* **Instrucciones**:
(1) Responde según el texto sobre Tato Bores:
(a) ¿Cómo se llamaba el ciclo de televisión que hizo en el 57 y quién escribía el guion?
(b) ¿En qué ciclo apareció por primera vez el hombre de frac y peluca?
(c) ¿Cuántos presidentes y ministros de Economía pasaron desde su primera aparición en televisión?
(2) En el texto sobre Tato Bores, pasa a una lista breve el párrafo que empieza con "Una de las características de Tato", conservando sus datos principales.
(3) Transcribe al pie de la letra el tramo del texto sobre Tato Bores que comienza en "Su personaje siempre" y termina en "ministros de Economía.".

* **Fragmento mostrado**:
=-=-=

En el 57, cuando las cámaras parecían cajones de fruta, Tato decidió probar en la televisión. El ciclo se llamaba Caras y Morisquetas, con guion de Landrú. Todavía no era referente del humor político pero comenzaba a serlo. “Las cosas que decíamos de Rojas y Aramburu... Por ellos fue la frase ‘el que sabe sabe, y el que no sabe es jefe’. Éramos inconscientes”, recordaba de aquella época.

Fue en los 60 que nació el personaje que lo hizo inmortal: Tato Bores. Tato, siempre en domingo fue el primer ciclo donde apareció el hombre de frac y peluca. Seguirían otros títulos –Dígale sí a Tato, Déle crédito a Tato, Tato por ciento, Tato diet, Tato, que bien se tv, entre otros-, pero siempre manteniendo la esencia: frac, peluquín, flequillo, discurso aceleradísimo, llamadas telefónicas al presidente de turno, patines, acidez de crítico, insolencia de humorista y una excelencia poco habitual en televisión.

Una de las características de Tato era que hablaba rapidísimo. Lo que podía parecer un estilo en realidad era una estrategia. Es que aunque resulte increíble, lo hacía porque le daba bastante vergüenza estar frente al público. Hablaba veloz porque “tengo el miedo de torero: quiero terminar la faena rápido”, como explicó alguna vez. “El torero que le tiene miedo al toro hace rápido todas las morisquetas que el público espera para matar al toro e irse”.

Tato reconocía que era un obsesivo por no improvisar, por tener todo ensayado, por hacer las cosas bien, pero todo eso de debía no a un perfeccionismo profesional sino a su vergüenza. “Cuando termino en la tele, cuando sale el cartelito que dice ‘Fue una producción de Proartel’, es el peor momento porque hay que empezar de nuevo”. Otra explicación a la rapidez de sus palabras lo remontaba a sus comienzos en el teatro de revistas. “No me dejaban estar mucho en el escenario así que me apuraba. Además si yo me perpetuaba en escena, ¿qué hacían las figuras más importantes?”.

Su personaje siempre vestía frac. No era por ínfulas de pituco, lo usaba porque “como los gobiernos cambian tanto de ministros, embajadores y secretarios, hay que estar listo en caso de que nos toque un cargo”. Algo de razón tenía: desde su primera aparición en televisión pasaron 16 presidentes y 37 ministros de Economía.

=-=-=

* **Datos de origen**:
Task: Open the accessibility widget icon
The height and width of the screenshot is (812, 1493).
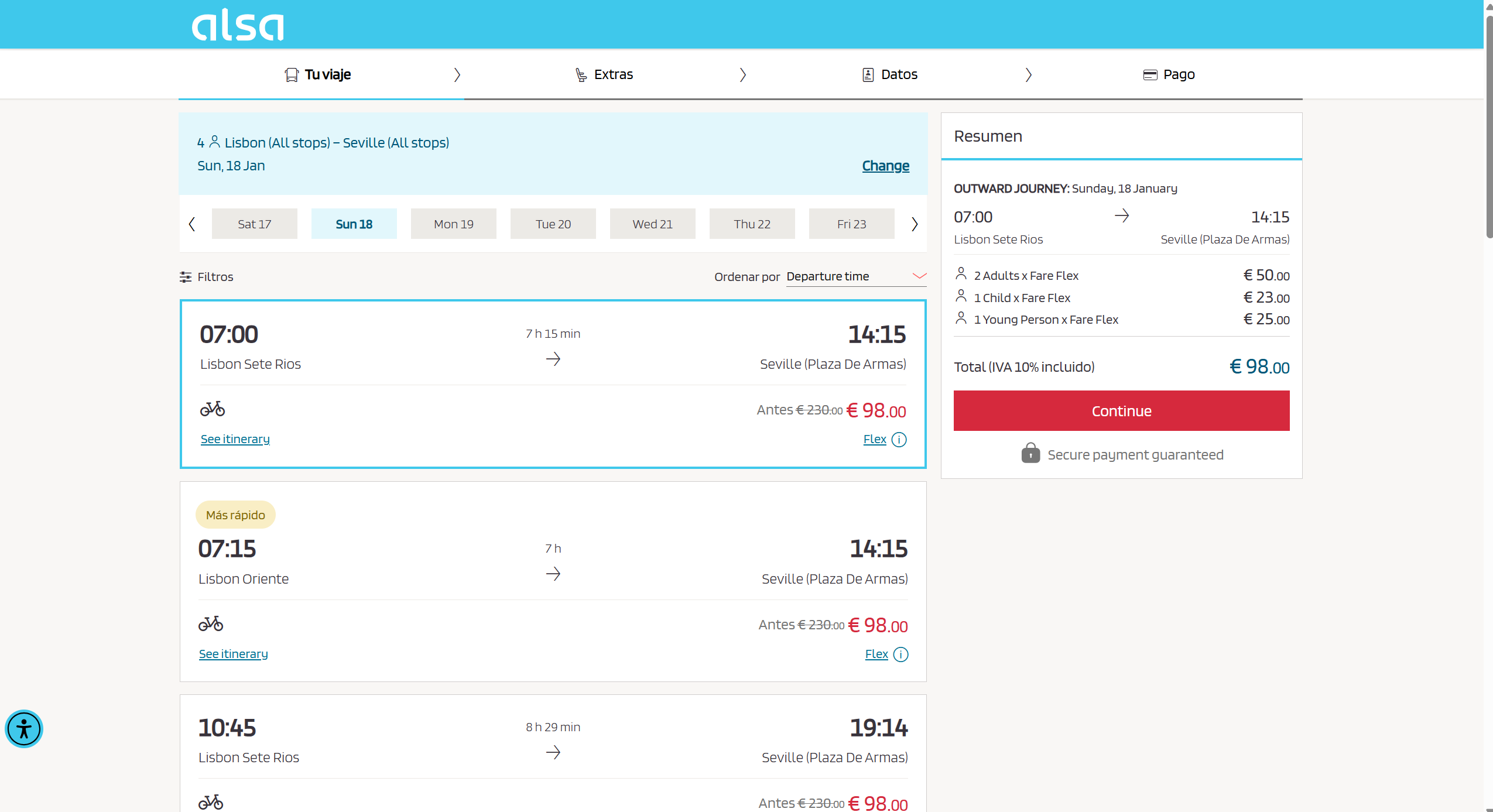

=-=-=

* **Respuestas**:
(1)
(a) Se llamaba Caras y Morisquetas, y el guion era de Landrú.
(b) En Tato, siempre en domingo.
(c) 16 presidentes y 37 ministros de Economía.

(2)
- Tato hablaba rapidísimo.
- Más que un estilo, era una estrategia: le daba bastante vergüenza estar frente al público.
- Él lo explicaba con el "miedo de torero": quería terminar la faena rápido.
- Como el torero que le teme al toro, hacía rápido las morisquetas que el público esperaba para terminar e irse.

(3)
Su personaje siempre vestía frac. No era por ínfulas de pituco, lo usaba porque “como los gobiernos cambian tanto de ministros, embajadores y secretarios, hay que estar listo en caso de que nos toque un cargo”. Algo de razón tenía: desde su primera aparición en televisión pasaron 16 presidentes y 37 ministros de Economía.